**DOCUMENT TEXT:**
3. Colleges and sixth forms have seen a long-term decline in spending per student relative to schools. Further education spending per student aged 16–18 in 2022–23 was £6,800, which is lower than spending per pupil in secondary schools and only 11–12% greater than in primary schools having been more than two times greater in the early 1990s.

4. Further education colleges and sixth forms are in a particularly difficult position at present. They saw larger cuts than other areas of education after 2010 and there was no extra funding announced in the 2022 Autumn Statement to help colleges and sixth forms cope with larger-than-expected cost increases. Based on existing budgets, college staff have only been offered a pay rise of 2.5% for this year, well below the 5% offered to teachers; this could exacerbate recruitment and retention difficulties in colleges. The number of 16- to 18-year-olds is projected to rise by 18% between 2021 and 2030, which would make for 200,000 extra students by 2030. This comes at a time when the government has scaled back departmental spending plans after 2024.

5. In the 2021 Spending Review, the government chose to allocate an extra £900 million in funding for adult education and apprenticeships in 2024–25 compared with 2019–20. As a result, total spending on adult skills is set to increase by 22% between 2019– 20 and 2024–25. However, as with spending on 16–18 education, this only reverses a fraction of past cuts: total adult skills spending in 2024–25 will still be 22% below 2009–10 levels. Spending on classroom-based adult education has fallen especially sharply, and will still be 40% below 2009–10 levels even with the additional funding.

6. While there has been a sharp decline in public spending on classroom-based adult education, funding for apprenticeships has remained fairly constant at around £2 billion in real terms since the late 2000s. In 2016–17, the level of public spending on apprenticeships overtook public spending on classroom-based adult education. Between 2019–20 and 2021–22, apprenticeship spending rose by 10%; part of this increase is likely due to apprenticeship activity recovering post-pandemic.

7. Following on from big increases between 2010 and 2015, the total number of adult apprentices has declined by 27% since 2016–17 and the introduction of the apprenticeship levy. However, the number of higher apprentices, which include degree apprentices, has more than trebled in the same period.

**EXERCISE BRIEF:**
Please carry on the text on further education and adult skills spending, starting after its last numbered point. The material has no connection to the text on further education and adult skills funding.

Stored data entries:
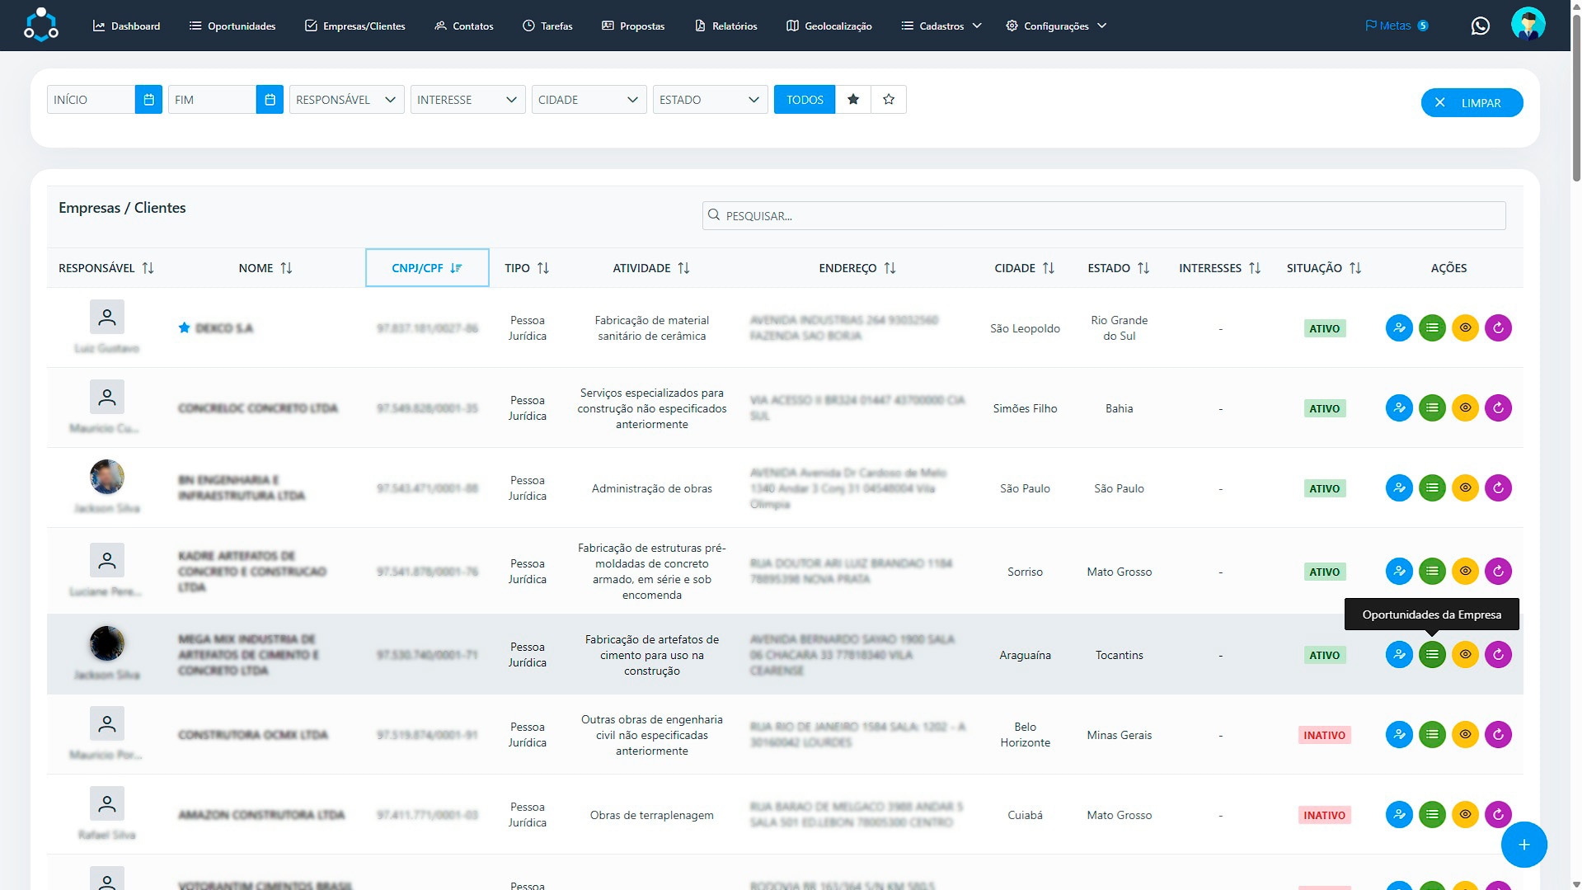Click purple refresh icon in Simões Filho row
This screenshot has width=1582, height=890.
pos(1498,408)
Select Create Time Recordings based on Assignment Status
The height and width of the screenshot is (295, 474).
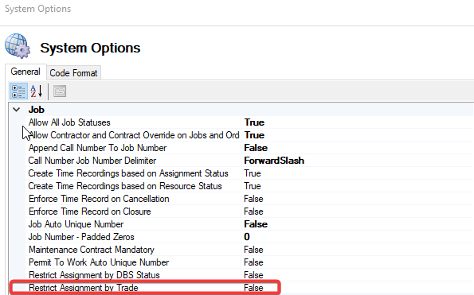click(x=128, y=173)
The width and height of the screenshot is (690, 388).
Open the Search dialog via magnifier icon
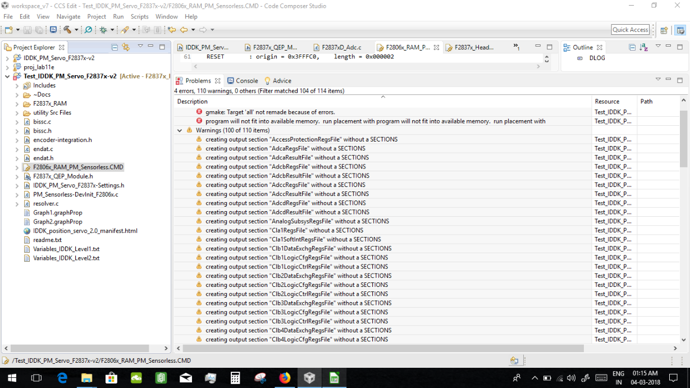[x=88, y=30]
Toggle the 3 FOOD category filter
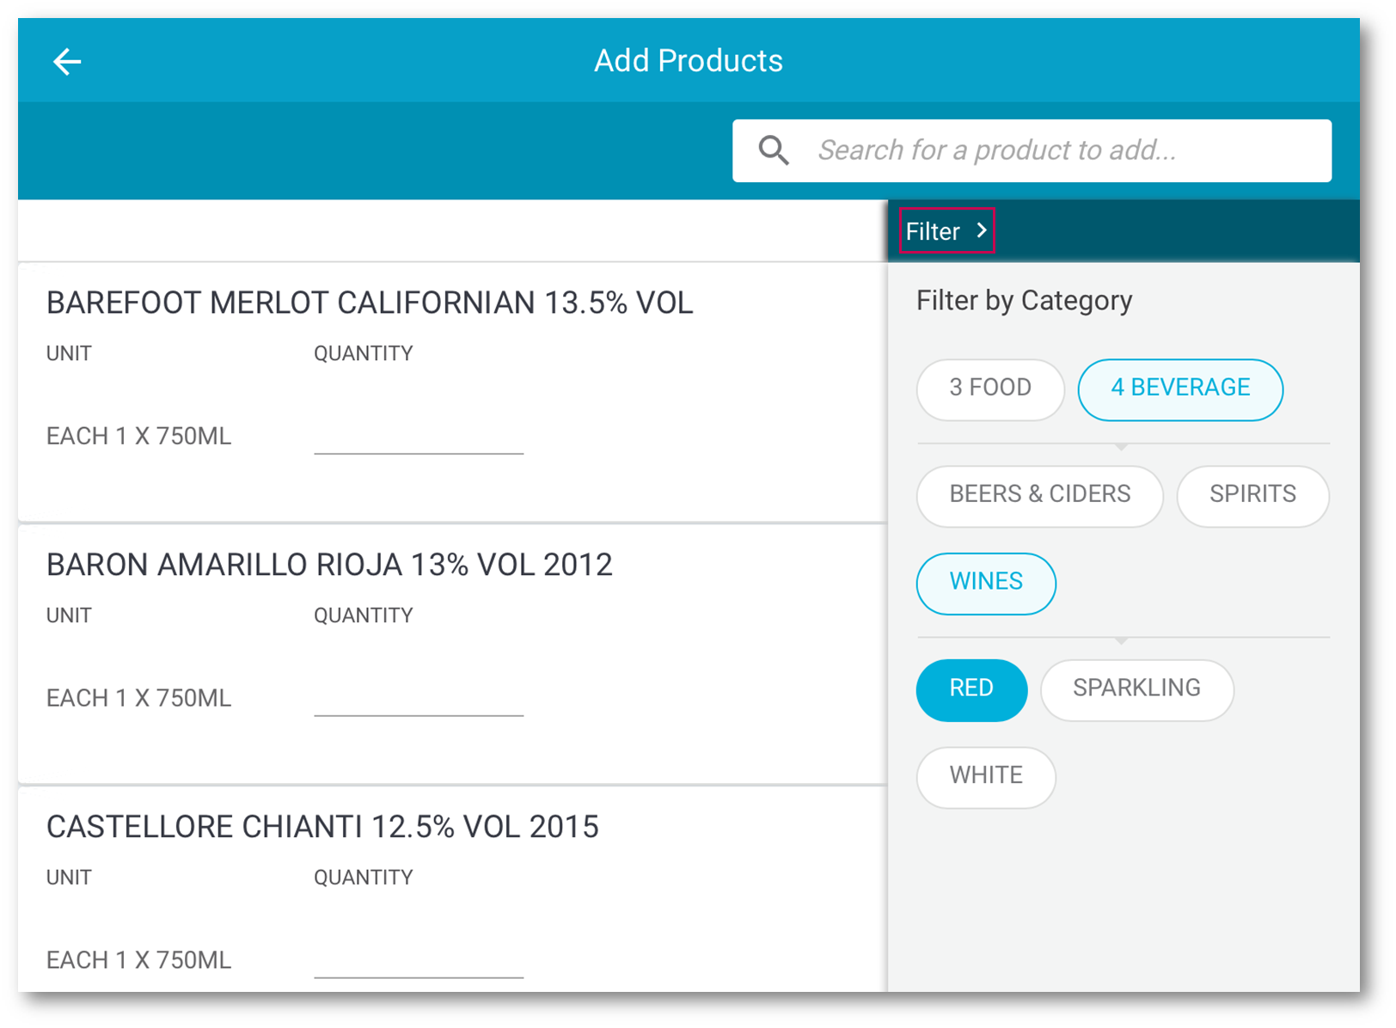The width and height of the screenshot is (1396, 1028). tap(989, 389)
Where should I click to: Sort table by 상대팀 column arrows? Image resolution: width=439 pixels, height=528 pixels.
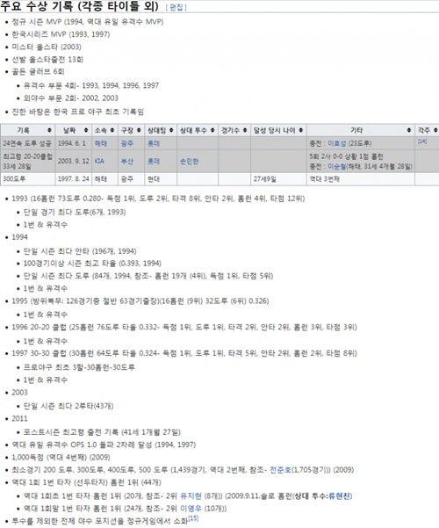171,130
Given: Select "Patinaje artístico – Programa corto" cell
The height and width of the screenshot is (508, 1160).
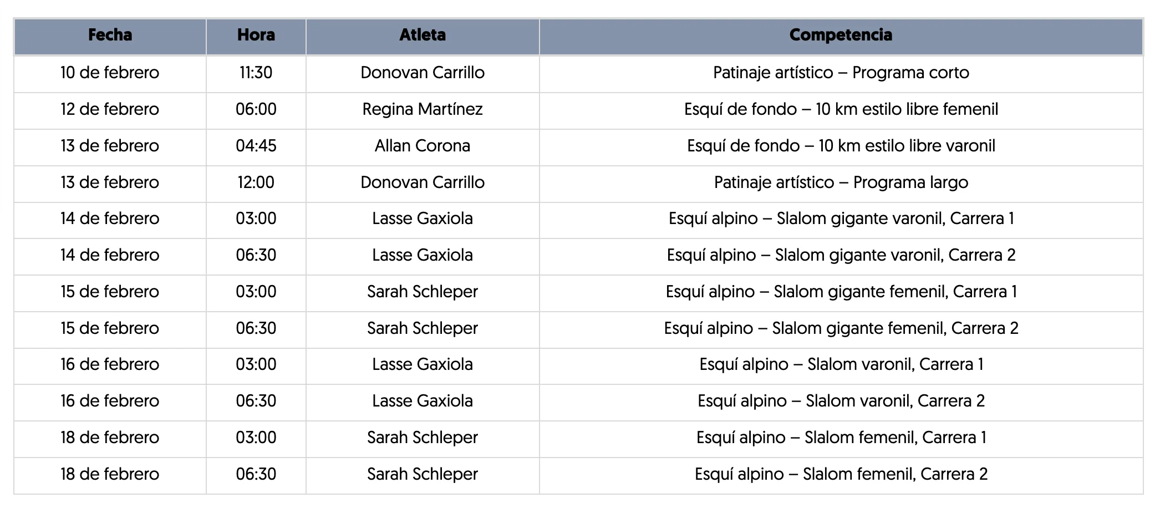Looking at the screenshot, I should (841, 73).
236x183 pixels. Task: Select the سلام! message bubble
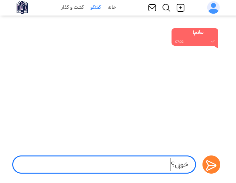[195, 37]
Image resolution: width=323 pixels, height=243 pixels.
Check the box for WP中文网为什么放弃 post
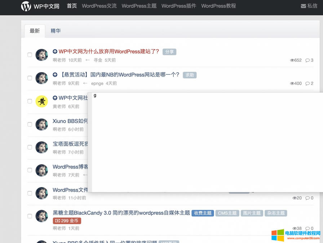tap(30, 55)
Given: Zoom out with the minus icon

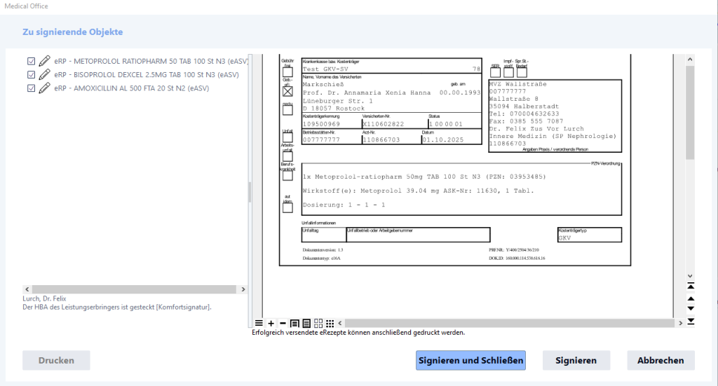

**OUTPUT OF THE TASK:**
Higher education

1. Up-front spending on teaching resources per higher education student has continued to decline steadily, standing at £9,300 per year for the 2022–23 university entry cohort. That is around £1,700 less per year in real terms than for 2012–13 entrants, largely because the cap on tuition fees is now 18% lower in real terms than it was in 2012–13.

2. The nominal freeze in fees is set to continue for another two years, adding to other financial pressures on universities. The most important pressure in the near term is likely to be the cost of any settlement with staff over pay and pensions.

3. A major package of student loans reforms was announced in February and has substantially reduced the expected long-run cost of higher education, shifting a larger share of the cost onto graduates themselves. Changes to future repayment thresholds mean most students from the 2012 to 2022 university entry cohorts can expect to repay substantially more, with middle-earning graduates hit hardest.

4. From the 2023 entry cohort onwards, a lower repayment threshold, a longer repayment period and a lower interest rate mean most students can expect to repay their loans in full and to repay roughly the same amount as they borrowed in real terms. High earners will no longer pay off more than they borrowed, and only low-earning graduates’ loans will be subsidised by the taxpayer.

5. For current students, higher-than-expected inflation has eroded the real value of maintenance loans. Students in 2022–23 will be entitled to borrow 10% less towards their living costs than they were in 2020–21, a cut equivalent to £90 a month for the poorest students. Without a change in policy, living cost support for future students will be permanently lower, causing hardship for some.